While Cathryn talked on the phone, Captain Chris urged Bob to go into the engine room with his voltage meter and temperature gun and check each new battery. Cathryn, believing troubled batteries can sometimes catch on fire or explode, felt anxious but relayed this advice. Bob reported that all the batteries were ok with voltage between 12.4 and 12.6, except the double batteries servicing the stern thruster, registering 13.7 volts and very warm to the touch.
Captain Chris advised us to immediately turn off the battery chargers and stay off the boat until the CO detector quit beeping and the battery was no longer warm. He explained that the battery or battery charger was defective, the batteries were being over-charged, and the smell was from hydrogen gas boiling off from the batteries. We asked if it would be safe to stay aboardthat night, and he said it would, as long as we left the battery charger off, the CO detector quit beeping, and the smell was completely dissipated. So that’s what happened.
The battery installer called an hour later, concurred with Captain Chris’s advice, and arrived early the next morning to evaluate the situation and test the batteries and charger. He confirmed the problem and solution had been correctly diagnosed, and the old battery charger and both batteries were “toast” and needed to be replaced. So all is again well aboard the new-to-us boat.
Cathryn emailed Jim Healy, whose articles, posts and responses to other people’s posts she’s been reading daily on both the MTOA forum and the Trawlers & Trawlering forum for the last six years. She was seeking the Guru’s confirmation that our experience was accurately diagnosed and resolved. Jim agreed with the advice we’d gotten in the moment, and the resolution, saying what happened is a very typical failure of a battery charger that results in the loss of the batteries. He said the smell we experienced was hydrogen gas from the batteries, and confirmed it will set off CO detectors. He also reassured Cathryn that batteries can crack open and get hot enough to cause smoke and charring, but “explosion” in the classical meaning of that word is unlikely. This helped alleviate Cathryn’sfeelings of guilt about sending Bob into the engine room to test the batteries.

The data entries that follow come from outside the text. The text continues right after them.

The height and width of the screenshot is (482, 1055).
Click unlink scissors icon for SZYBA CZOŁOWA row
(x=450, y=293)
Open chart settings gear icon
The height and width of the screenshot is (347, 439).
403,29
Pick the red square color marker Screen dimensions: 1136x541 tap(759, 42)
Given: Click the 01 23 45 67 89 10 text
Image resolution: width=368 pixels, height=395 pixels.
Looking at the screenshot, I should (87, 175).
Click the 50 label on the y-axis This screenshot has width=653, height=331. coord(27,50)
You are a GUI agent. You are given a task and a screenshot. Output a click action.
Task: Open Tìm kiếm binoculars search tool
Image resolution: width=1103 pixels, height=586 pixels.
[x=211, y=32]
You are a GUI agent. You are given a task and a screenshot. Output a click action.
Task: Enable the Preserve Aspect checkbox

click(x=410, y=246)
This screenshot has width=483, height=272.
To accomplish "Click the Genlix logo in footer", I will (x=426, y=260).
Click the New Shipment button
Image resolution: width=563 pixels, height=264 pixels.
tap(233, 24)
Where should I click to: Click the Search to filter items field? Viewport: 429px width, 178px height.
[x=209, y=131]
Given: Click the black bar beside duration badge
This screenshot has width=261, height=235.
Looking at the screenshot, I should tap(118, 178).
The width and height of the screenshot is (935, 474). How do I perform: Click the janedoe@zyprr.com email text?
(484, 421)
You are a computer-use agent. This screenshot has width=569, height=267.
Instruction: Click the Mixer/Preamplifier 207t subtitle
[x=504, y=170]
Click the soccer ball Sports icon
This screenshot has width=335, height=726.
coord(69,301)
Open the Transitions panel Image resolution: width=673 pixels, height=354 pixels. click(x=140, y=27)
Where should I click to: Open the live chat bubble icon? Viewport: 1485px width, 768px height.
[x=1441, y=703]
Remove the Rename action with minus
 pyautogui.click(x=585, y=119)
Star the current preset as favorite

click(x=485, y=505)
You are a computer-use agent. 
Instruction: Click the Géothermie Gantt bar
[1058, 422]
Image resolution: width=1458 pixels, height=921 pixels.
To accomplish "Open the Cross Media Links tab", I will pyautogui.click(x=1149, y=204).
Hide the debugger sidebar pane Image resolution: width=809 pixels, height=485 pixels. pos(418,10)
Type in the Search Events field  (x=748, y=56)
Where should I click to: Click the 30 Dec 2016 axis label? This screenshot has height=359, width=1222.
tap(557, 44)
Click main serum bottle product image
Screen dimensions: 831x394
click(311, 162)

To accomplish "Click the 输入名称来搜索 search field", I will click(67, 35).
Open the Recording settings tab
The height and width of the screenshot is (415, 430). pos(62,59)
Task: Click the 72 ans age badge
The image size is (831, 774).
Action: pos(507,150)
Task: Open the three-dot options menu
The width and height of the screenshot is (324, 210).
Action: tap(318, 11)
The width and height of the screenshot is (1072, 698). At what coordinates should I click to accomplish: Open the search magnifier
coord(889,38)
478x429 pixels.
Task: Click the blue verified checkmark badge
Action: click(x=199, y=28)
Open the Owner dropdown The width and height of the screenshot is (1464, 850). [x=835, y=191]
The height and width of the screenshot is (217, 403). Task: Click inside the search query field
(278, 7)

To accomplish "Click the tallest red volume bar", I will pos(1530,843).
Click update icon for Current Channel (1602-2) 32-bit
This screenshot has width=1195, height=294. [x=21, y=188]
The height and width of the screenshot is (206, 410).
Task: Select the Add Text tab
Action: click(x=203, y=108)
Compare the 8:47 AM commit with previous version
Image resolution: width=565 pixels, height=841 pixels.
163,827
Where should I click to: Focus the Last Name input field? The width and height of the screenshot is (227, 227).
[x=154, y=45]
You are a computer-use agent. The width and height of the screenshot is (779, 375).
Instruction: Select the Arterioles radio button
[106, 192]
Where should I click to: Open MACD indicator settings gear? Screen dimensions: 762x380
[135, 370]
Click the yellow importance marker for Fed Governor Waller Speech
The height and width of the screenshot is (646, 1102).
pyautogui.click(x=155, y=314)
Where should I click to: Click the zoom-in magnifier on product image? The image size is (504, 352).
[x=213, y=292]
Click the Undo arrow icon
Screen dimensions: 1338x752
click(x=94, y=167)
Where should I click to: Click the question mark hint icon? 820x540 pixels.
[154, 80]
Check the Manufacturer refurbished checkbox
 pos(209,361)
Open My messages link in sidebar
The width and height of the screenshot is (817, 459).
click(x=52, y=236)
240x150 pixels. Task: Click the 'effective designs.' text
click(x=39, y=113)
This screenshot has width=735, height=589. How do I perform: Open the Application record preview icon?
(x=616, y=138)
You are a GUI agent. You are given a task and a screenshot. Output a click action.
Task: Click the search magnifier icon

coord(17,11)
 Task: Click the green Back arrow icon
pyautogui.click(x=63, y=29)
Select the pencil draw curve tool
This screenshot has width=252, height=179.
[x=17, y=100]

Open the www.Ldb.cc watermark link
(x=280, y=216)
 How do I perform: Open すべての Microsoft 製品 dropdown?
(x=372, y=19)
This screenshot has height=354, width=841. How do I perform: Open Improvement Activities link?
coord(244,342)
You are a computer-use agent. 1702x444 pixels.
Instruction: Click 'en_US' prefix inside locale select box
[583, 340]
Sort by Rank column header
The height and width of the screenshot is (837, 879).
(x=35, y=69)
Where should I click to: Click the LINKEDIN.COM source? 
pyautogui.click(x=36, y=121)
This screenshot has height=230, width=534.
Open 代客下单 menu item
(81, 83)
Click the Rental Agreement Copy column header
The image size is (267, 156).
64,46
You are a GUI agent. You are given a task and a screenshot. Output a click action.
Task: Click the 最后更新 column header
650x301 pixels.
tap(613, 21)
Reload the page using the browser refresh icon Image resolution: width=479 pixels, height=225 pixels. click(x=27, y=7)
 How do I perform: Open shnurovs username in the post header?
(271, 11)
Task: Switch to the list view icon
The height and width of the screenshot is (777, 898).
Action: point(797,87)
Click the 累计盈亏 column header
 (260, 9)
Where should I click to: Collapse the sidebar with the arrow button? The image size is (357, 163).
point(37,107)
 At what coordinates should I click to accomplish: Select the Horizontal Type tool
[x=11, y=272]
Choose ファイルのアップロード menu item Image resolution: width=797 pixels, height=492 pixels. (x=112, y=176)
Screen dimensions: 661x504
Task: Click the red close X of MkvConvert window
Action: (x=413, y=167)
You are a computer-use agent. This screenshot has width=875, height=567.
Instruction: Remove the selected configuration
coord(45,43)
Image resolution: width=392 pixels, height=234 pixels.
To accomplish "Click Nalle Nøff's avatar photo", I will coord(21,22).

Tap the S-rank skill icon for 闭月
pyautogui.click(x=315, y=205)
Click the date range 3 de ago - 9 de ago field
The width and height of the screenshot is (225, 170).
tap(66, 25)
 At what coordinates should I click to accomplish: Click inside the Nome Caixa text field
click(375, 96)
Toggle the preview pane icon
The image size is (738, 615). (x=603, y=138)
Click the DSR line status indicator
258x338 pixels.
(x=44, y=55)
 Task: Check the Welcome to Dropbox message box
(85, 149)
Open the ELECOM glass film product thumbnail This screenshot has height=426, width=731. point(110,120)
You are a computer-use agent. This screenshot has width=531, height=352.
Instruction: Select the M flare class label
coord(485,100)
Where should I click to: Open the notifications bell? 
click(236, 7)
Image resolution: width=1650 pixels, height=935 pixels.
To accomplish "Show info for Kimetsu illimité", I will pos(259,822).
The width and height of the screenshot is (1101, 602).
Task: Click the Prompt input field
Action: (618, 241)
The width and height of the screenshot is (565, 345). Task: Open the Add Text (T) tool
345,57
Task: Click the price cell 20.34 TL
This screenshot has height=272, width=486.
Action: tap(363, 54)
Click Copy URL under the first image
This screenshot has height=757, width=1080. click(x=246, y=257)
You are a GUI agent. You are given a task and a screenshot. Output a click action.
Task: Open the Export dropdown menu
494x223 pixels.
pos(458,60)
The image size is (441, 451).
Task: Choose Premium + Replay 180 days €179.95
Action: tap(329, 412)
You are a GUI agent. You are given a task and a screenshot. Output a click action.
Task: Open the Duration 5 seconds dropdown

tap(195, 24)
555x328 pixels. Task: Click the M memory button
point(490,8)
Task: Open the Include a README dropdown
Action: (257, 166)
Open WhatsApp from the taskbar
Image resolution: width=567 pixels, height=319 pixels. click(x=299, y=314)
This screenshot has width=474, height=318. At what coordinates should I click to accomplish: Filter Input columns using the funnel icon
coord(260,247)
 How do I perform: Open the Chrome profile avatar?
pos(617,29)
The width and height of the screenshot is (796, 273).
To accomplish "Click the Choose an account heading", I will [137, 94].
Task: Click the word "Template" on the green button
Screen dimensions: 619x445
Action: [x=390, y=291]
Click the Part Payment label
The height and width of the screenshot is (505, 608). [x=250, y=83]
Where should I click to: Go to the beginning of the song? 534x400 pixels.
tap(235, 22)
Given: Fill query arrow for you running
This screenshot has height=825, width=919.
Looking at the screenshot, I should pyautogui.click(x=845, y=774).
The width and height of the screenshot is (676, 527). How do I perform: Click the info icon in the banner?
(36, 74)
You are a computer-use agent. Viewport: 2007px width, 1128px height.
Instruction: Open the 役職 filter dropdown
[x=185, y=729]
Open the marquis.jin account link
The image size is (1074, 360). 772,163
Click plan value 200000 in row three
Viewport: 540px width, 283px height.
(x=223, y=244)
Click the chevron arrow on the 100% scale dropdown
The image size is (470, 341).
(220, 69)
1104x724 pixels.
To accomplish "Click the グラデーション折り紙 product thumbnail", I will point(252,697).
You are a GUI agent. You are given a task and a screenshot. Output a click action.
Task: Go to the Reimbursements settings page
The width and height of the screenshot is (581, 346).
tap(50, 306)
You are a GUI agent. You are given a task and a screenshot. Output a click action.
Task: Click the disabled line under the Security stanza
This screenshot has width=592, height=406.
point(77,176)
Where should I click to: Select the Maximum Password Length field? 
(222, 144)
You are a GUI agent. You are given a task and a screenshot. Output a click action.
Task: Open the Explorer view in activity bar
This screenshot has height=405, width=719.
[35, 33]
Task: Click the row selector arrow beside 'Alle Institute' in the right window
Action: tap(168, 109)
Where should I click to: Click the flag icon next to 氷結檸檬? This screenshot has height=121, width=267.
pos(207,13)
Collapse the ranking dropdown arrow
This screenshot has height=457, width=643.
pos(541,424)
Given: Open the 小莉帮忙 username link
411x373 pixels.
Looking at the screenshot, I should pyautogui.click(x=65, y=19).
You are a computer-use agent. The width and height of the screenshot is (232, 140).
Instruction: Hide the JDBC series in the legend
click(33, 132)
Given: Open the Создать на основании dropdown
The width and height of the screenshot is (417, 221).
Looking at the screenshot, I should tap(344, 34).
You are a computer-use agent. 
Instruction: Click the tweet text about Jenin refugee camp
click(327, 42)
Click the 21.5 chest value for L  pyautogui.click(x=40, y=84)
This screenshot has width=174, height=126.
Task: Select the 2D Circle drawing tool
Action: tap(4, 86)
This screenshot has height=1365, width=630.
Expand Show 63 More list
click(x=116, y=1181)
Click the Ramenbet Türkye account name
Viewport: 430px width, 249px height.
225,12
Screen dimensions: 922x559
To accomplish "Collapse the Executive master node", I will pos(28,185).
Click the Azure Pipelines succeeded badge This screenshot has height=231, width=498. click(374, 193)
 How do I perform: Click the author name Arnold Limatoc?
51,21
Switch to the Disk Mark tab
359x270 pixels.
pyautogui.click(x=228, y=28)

So, for those of you who are “typical cruiser/boaters”, as we think of ourselves: you know a lot, but there’s still more you don’t know, and you’re still learning. We hope this story provides some educational benefit, and that you never need it!
We also hope we don’t come to be viewed as the “MTOA Masters of Disaster” who write articles regarding our latest problem twice a year. We’re the same couple who posted a lengthy story in the December 2015 Turtle Times about our “Terrible Day” July 2015 on the Inside Passage, in which Bob was badly burned from a ruptured engine coolant hose, we were rescued by the Canadian Coast Guard, and spent two weeks in the hospital. By way of an update, Bob is completely healed 7 months later and back to normal life. We considered getting out of boating altogether, rejected that option, and decided instead to sell the boat we had and buy a newer twin engine boat tocontinue cruising in the extremely remote territory of the Inside Passage during summer months. The new boat is named “Phoenix” in honor of our re-birth or recommitment to boating following the “baptism by fire” Bob got last summer. We’re happy and well, headed north in June for summer. For those of you coming west to the “Cruise to Nowhere” in September, we hope to meet you.